“No—not exactly; at least, I think not,” Sir Charles replied. “But please ask no more. I will tell you the truth when I have established it.”
“I wish I could discover where Maud is. Surely it is strange that the Prime Minister’s wife should have said she met her lately here, in Belgrade.”
“Maud Petrovitch is not in Servia. I am certain of that point.”
“Why?”
“Because her father would never allow her to return here after that tragedy at Topschieder.”
“The assassin—the man who threw the bomb. Where is he?”
“In the fortress—condemned to a life sentence,” the diplomat answered. “He was caught while running away from the scene—a raw peasant from Valjevo, hired evidently to hurl the bomb. He was subjected to a searching examination, but would never reveal by whom he was employed. He was tried and condemned to solitary confinement, which he now is undergoing. You know the horrors of the fortress here, on the Danube, with its subterranean cells—eh?”

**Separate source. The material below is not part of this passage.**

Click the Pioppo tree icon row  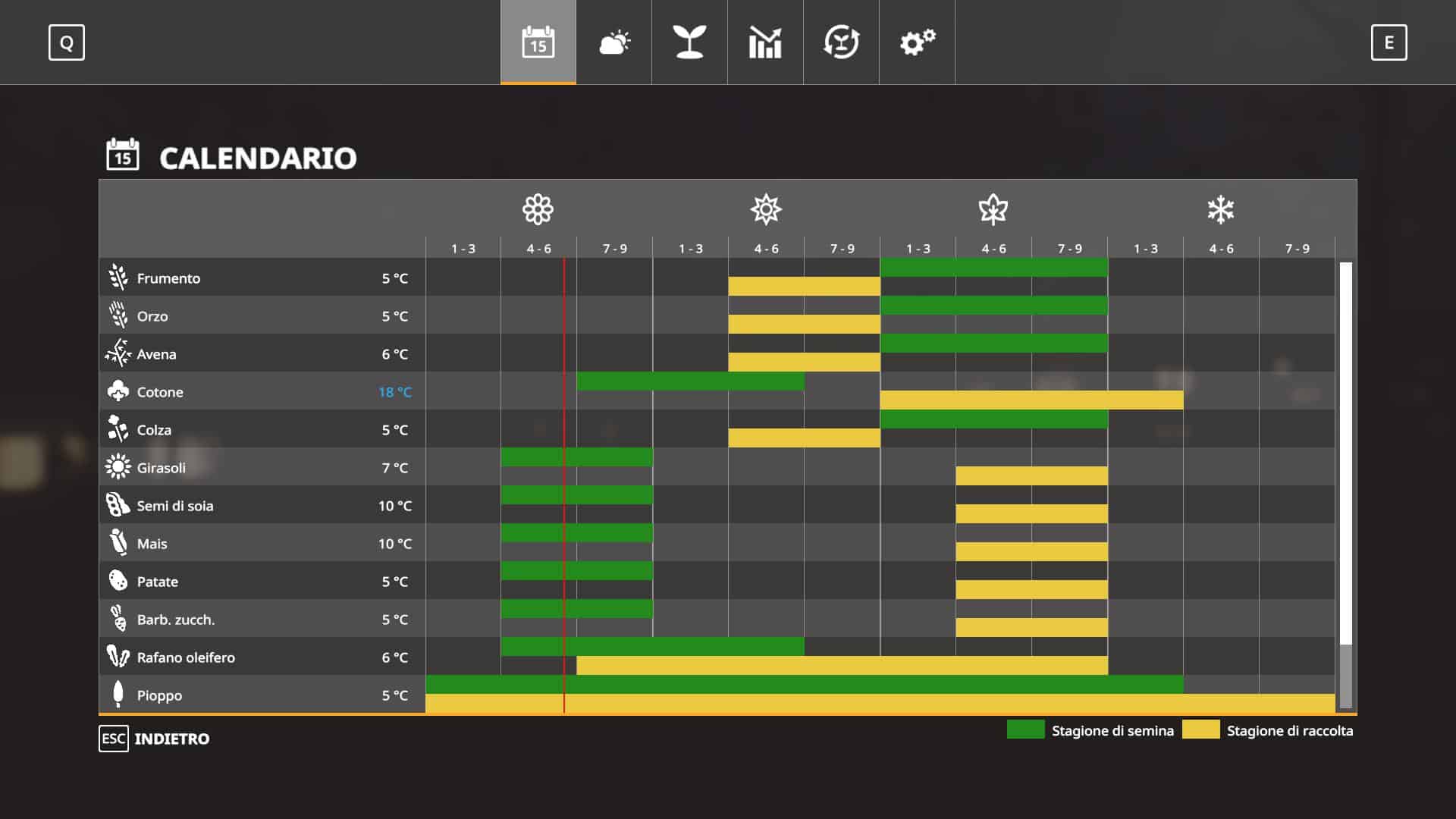pyautogui.click(x=118, y=695)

“I’ve heard of them,” responded the younger man. “But even that fate is too humane for a man who would deliberately kill an innocent child!”
“A life sentence in the fortress is scarcely humane,” the British Minister remarked grimly. “No one has ever entered some of those underground dungeons built by the Turks centuries ago. Their horrors can only be surmised. To all outsiders, who have wished to inspect the place, the Minister of Justice has refused admission.”
“Then the assassin has only received his deserts.”